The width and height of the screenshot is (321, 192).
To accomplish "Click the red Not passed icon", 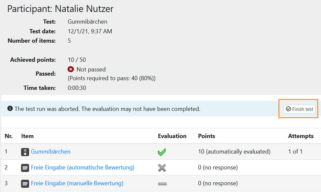I will (71, 69).
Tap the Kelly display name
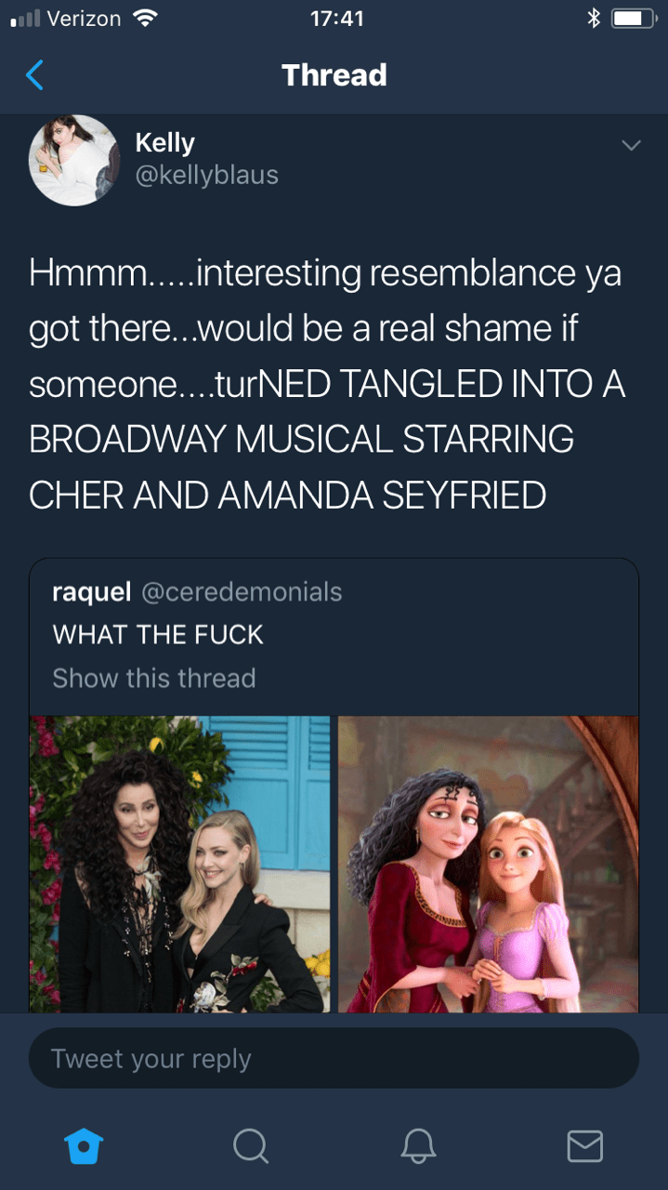668x1190 pixels. [x=164, y=142]
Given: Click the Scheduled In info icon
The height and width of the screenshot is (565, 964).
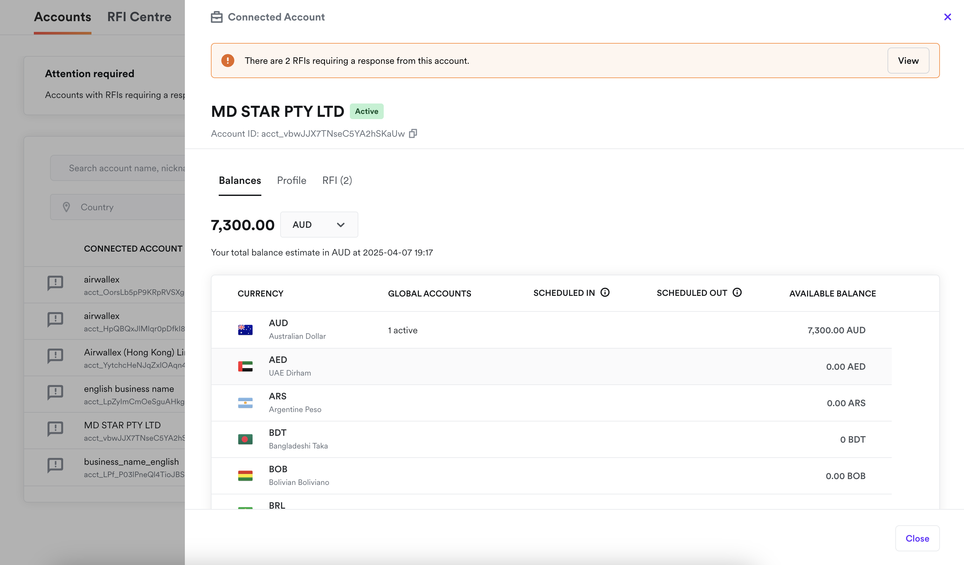Looking at the screenshot, I should pos(605,293).
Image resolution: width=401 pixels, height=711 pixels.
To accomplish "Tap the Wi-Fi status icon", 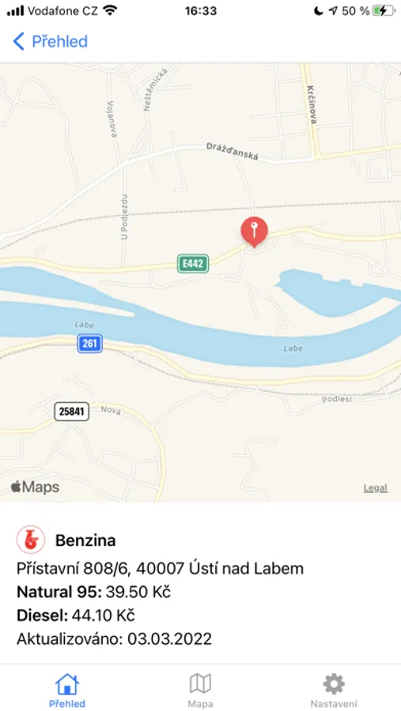I will point(111,10).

Instructions for the task
Retype the items starting with the line containing "Tap the Kelly display name" and going on through the line containing "Looking at the", both included, leaving the pictures out of your answer.

Task answer
Tap the Kelly display name
668x1190 pixels. [x=164, y=142]
Given: Click the Scheduled In info icon
The height and width of the screenshot is (565, 964).
Looking at the screenshot, I should pos(605,293).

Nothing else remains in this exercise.